Sometime Thursday afternoon, Barack Obama's campaign will be sending out to reporters a 39-page book mocking Jerome Corsi, featuring blurbs calling Corsi's error-filled new anti-Obama book "trash" and "poisonous," which aims to deliver two messages to the political world.
One, Corsi's book isn't worth the paper it's printed on, and two -- maybe more important -- unlike John Kerry four years ago, Obama isn't just going to sit back and take it while things get out of hand.
"We are clear-eyed about the sort of media age we live in," Obama spokesman Tommy Vietor told me. "These things are always going to get attention ... it's part of [the right-wing] media strategy."
"The Obama Nation," a sort of thematic sequel to Corsi's 2004 anti-Kerry screed "Unfit for Command," will debut at No. 1 on the New York Times bestseller list this weekend. And it's already getting massive coverage on cable news and in the media. The Obama campaign's response -- titled "Unfit for Publication" -- is its attempt to get out ahead of what could otherwise be a wave of bad press based on a book full of smears.
Obama's H.Q. isn't really worried that Corsi's book will convert readers -- the bulk sales to conservative groups that fueled the book's rise on the bestseller list make it clear that Corsi is preaching to the choir. What aides do worry about is the phony charges in the book -- like Obama's alleged secret Muslim ties, or a hidden drug habit -- might make their way into the media echo chamber without a response. If the book is going to get publicity, strategists want to make sure their version gets told, too -- right down to Corsi's other wacky theories, like the one about how oil is actually a renewable resource. "We're going to make sure that every time the book is discussed, everyone who reads about it also reads that he got a bunch of things wrong," Vietor said. "He's a discredited liar. He's peddling garbage to continue the Bush-Cheney politics he helped perpetuate four years ago."

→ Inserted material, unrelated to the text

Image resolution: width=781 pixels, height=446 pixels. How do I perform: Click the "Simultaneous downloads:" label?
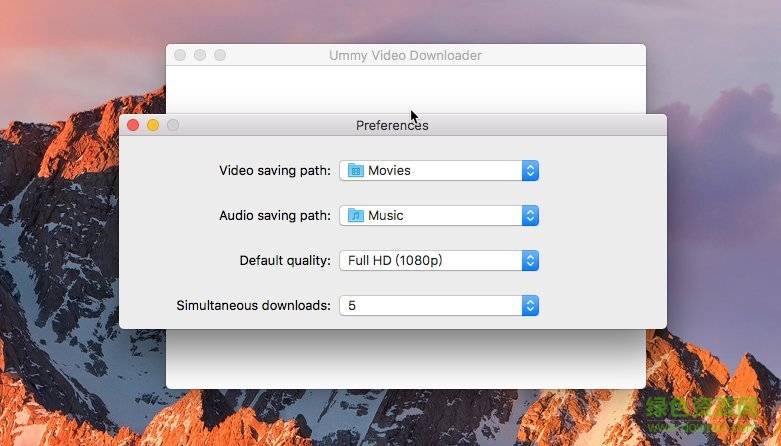tap(253, 306)
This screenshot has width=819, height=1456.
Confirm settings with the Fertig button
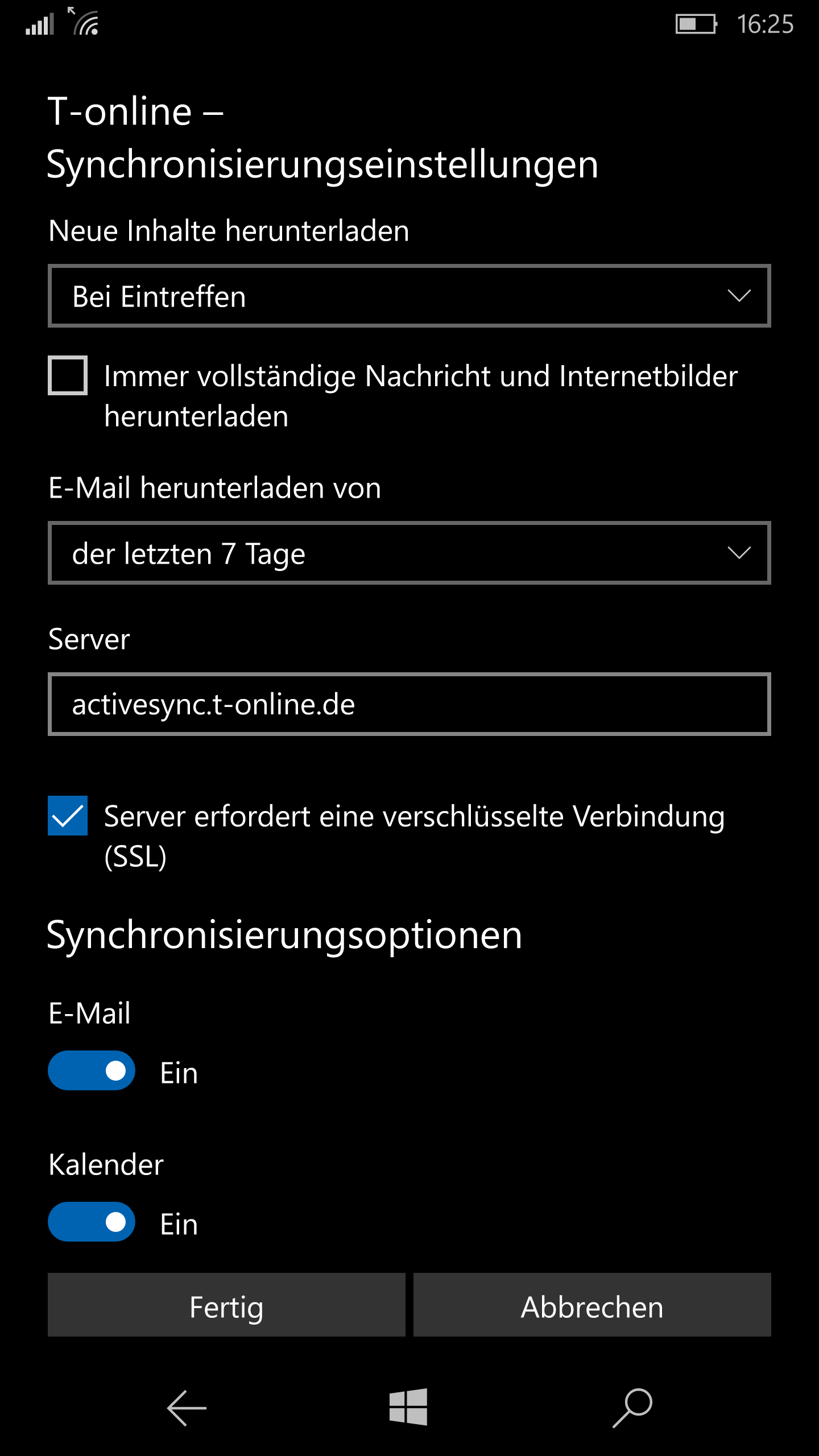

For the record, actually, Corsi is officially trying to get Chuck Baldwin elected president. Who's that, you might rightly ask? He's the nominee of the far-right Constitution Party. As someone who believes in a secret plot to merge the United States, Mexico and Canada in a shadowy North American Union, Corsi doesn't have much sympathy for John McCain, who has mostly supported immigration reform measures.
Corsi, whom I tried to contact Wednesday about why he apparently misquoted a Salon story in the book, still hasn't returned calls or e-mails. GOP operative Mary Matalin, who edits the Simon & Schuster imprint that published the book, referred me to Corsi's flack, Tim Bueler. Bueler, when I reached him, asked, "So, are they going to sue us, then?" and said Corsi wouldn't be available for comment until Friday.